Se questo poi porterà al Conte ter è tutto da vedere, perché come spiegherà a Porta a Porta il presidente di Italia Viva, Ettore Rosato: «Non siamo ancora disponibili a un governo con Conte». Ecco, tutto è appeso a quell’ancora e sui cui probabilmente si potrà costruire il mandato esplorativo di Roberto Fico per poi verificare se si sono le condizioni per formare un governo. Non si tratta di una chiusura, ma come ha tenuto a precisare Renzi appena uscito dal colloquio con il Capo dello Stato «noi non abbiamo fatto il nome di Conte perché riteniamo che siamo in una fase precedente».

Matteo Renzi

Il vero nodo per l’ex rottamatore è se «le idee di Italia Viva servono o no? Abbiamo subito quindici giorni di fango, una guerra a cui non abbiamo risposto. Prima parliamo di contenuti e poi arriviamo alla discussione sui nomi. Devono dirci se vogliono stare con noi o no, e devono confrontarsi sulle idee, non sui tweet o gli hashtag».
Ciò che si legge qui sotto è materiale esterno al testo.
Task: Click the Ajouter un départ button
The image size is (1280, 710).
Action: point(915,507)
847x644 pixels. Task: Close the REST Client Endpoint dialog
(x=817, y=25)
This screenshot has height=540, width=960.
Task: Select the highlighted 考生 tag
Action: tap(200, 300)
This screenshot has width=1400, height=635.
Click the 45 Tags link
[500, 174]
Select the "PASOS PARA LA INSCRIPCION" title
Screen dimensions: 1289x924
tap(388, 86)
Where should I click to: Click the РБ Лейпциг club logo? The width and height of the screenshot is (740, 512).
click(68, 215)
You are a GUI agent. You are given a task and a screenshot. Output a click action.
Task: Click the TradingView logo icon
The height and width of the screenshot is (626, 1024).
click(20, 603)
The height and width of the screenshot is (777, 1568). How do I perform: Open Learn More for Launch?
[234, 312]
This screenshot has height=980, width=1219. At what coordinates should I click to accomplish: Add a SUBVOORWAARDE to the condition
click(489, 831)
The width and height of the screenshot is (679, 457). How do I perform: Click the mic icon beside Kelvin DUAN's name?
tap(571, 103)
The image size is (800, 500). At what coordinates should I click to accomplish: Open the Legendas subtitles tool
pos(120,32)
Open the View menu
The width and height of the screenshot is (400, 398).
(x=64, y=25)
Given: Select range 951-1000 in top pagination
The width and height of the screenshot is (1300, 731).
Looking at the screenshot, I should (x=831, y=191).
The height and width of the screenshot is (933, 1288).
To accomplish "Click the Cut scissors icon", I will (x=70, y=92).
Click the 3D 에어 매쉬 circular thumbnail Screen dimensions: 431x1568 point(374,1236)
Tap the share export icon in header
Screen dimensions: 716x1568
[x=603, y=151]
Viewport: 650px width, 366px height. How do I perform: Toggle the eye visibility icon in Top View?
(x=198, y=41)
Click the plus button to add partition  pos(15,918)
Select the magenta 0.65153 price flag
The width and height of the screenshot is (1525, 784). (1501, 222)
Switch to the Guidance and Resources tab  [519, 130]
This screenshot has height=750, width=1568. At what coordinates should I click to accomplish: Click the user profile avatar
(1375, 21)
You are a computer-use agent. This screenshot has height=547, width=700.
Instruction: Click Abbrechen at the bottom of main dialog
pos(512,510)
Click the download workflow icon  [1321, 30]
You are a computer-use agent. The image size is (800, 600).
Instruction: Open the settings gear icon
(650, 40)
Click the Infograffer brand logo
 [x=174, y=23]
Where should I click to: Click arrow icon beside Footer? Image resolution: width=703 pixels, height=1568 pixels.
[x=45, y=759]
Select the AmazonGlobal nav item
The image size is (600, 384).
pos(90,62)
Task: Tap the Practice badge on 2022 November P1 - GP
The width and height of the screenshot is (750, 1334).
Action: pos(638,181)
Chi si aspettava che Renzi o ponesse un veto sul nome di Conte, o ne proponesse un altro oppure facesse un passo indietro sarà rimasto sorpreso. L’ennesima mossa del cavallo dell’ex premier che quindi fissa più lontano il possibile incarico, decidendo di prendere tempo e nel corso del quale a fuoco lento cucinerà sia Giuseppe Conte e sia il Pd.

E l’umore nero della delegazione del Pd conferma che non solo non se l’aspettavano questa mossa da Renzi, ma soprattutto che questa rimescola tutto mettendo alle strette il Partito democratico che sul Colle era andato a sostenere il nome di Conte. Il problema è cosa fare adesso, continuare a insistere con Conte, ben sapendo che non ci sono i numeri, oppure accettare il punto di mediazione di Renzi, che però nei fatti rappresenterebbe un passo indietro e un’ammissione di sconfitta?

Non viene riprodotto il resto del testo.